Task brief:
Your answer should consist of each line from the data below that contains "column".

# # # # #

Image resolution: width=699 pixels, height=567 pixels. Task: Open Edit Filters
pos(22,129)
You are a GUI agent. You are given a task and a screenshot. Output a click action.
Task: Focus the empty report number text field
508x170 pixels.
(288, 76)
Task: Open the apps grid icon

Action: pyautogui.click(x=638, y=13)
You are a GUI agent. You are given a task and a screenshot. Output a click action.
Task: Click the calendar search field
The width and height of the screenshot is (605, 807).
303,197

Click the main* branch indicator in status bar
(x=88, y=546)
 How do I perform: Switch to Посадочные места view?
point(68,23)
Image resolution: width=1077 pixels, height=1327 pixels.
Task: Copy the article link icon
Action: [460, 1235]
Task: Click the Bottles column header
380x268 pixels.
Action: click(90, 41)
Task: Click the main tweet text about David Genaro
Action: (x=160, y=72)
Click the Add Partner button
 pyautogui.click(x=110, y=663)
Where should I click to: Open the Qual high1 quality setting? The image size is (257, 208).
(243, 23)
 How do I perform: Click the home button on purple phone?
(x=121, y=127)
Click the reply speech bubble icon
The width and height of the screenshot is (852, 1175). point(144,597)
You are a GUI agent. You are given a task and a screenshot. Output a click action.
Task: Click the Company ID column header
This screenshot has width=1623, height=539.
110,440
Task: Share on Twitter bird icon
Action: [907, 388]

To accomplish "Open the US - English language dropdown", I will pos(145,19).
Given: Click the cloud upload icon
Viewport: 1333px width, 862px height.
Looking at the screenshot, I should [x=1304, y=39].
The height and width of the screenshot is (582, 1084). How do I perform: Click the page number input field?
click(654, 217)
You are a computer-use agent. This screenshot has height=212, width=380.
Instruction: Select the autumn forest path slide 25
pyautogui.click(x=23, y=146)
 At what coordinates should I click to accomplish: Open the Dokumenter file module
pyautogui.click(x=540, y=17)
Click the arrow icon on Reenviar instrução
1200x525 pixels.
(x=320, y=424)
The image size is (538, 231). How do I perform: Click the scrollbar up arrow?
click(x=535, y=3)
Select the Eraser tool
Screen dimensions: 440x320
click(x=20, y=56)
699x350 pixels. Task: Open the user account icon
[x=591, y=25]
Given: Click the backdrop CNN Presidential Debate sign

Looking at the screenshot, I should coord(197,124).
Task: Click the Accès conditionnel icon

# # # # #

Answer space:
Task: Click the Bottles column header
Task: Click the Company ID column header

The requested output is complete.